Жена взяла его руку, пахнущую дорогим лосьоном, прижала к своим губам и нежно поцеловала.
Олег ощутил этот нежный, мягкий и влажный поцелуй, ему сделалось грустно, и он почувствовал одиночество – то одиночество, которое знакомо человеку, не имеющему возможности поделиться самыми сокровенными мыслями и вынужденному хранить их в тайниках своей души, на самом дне, никому о них не рассказывать и даже самому бояться к ним возвращаться.
Он отодвинулся от жены, положил руки под голову и долго лежал с открытыми глазами, глядя на белый потолок, по которому мелькали призрачные тени. А перед его глазами плыли формулы, переворачивались страницы блокнота, и мозг Олега уже начал работать над другим, размышлять об одной, на первый взгляд, незначительной проблеме.
"Так, так, – думал Олег, – завтра, когда я расскажу о своих соображениях Станиславу Семеновичу, толстые стекла его очков тут же запотеют, губы задрожат.
То-то он удивится! Даже не поверит, что все так просто.

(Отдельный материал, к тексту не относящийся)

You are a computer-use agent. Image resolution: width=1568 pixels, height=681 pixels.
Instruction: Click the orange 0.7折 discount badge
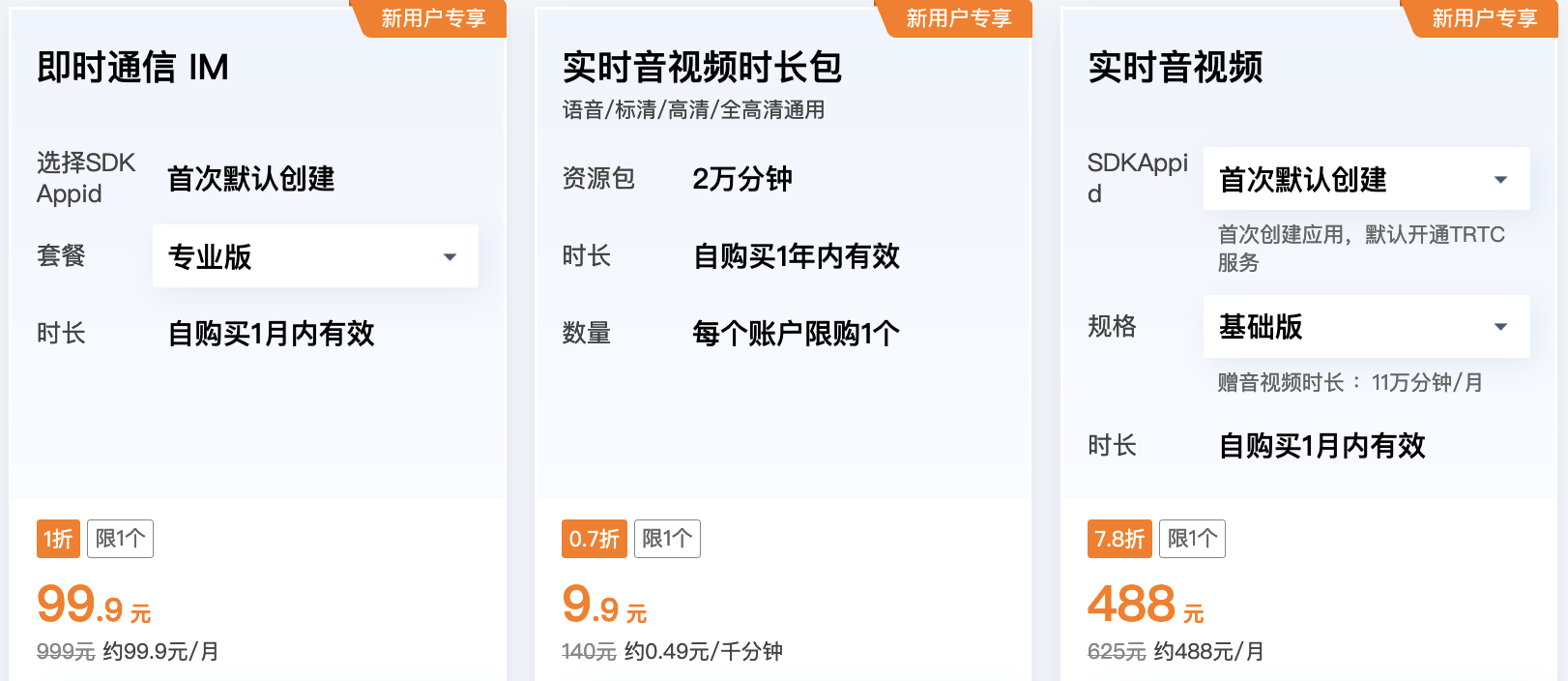pyautogui.click(x=594, y=539)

А ведь мы бились над этой проблемой почти три месяца и не могли решить. А я вот так, ночью, чуть не поссорившись с женой, решил ее, нашел простой выход, лежащий на поверхности, до которого никто не мог додуматься. А ведь все так просто!"
Глаза Олега Пескаренко закрылись, и он уснул сном праведника, с блаженной улыбкой на лице.
Тикали часы, время двигалось вперед. А Олег видел во сне радужные перспективы своей деятельности, видел удивленные, восхищенные, сияющие глаза коллег, видел страничку из блокнота с одной-единственной формулой, которая позволяла увеличить производство наркотиков в несколько раз.
Глава 11
Глеб Сиверов, погруженный в размышления, долго не мог уснуть в своей мастерской. Он думал о том, по верному ли пути пошел в раскручивании этого сложного дела с наркотиками. Одно-единственное опасение никак не давало ему покоя:
«А что если этот меценат, то есть Альберт Николаевич Прищепов, не является торговцем именно той группы, которую я разыскиваю. Может, я потянул не за ту ниточку, увлекся, и все мои усилия напрасны…»
Но никаких других зацепок не было, так что ничего не оставалось, как продолжать в том же направлении.
«Завтра, завтра», – повторял Глеб, прекрасно понимая, что завтра уже наступило, что скоро за окнами забрезжит серый московский рассвет и придет время начинать активные действия. Но принесут ли они успех и удастся ли выйти на тех, кто стоит за производством наркотиков и за их сбытом?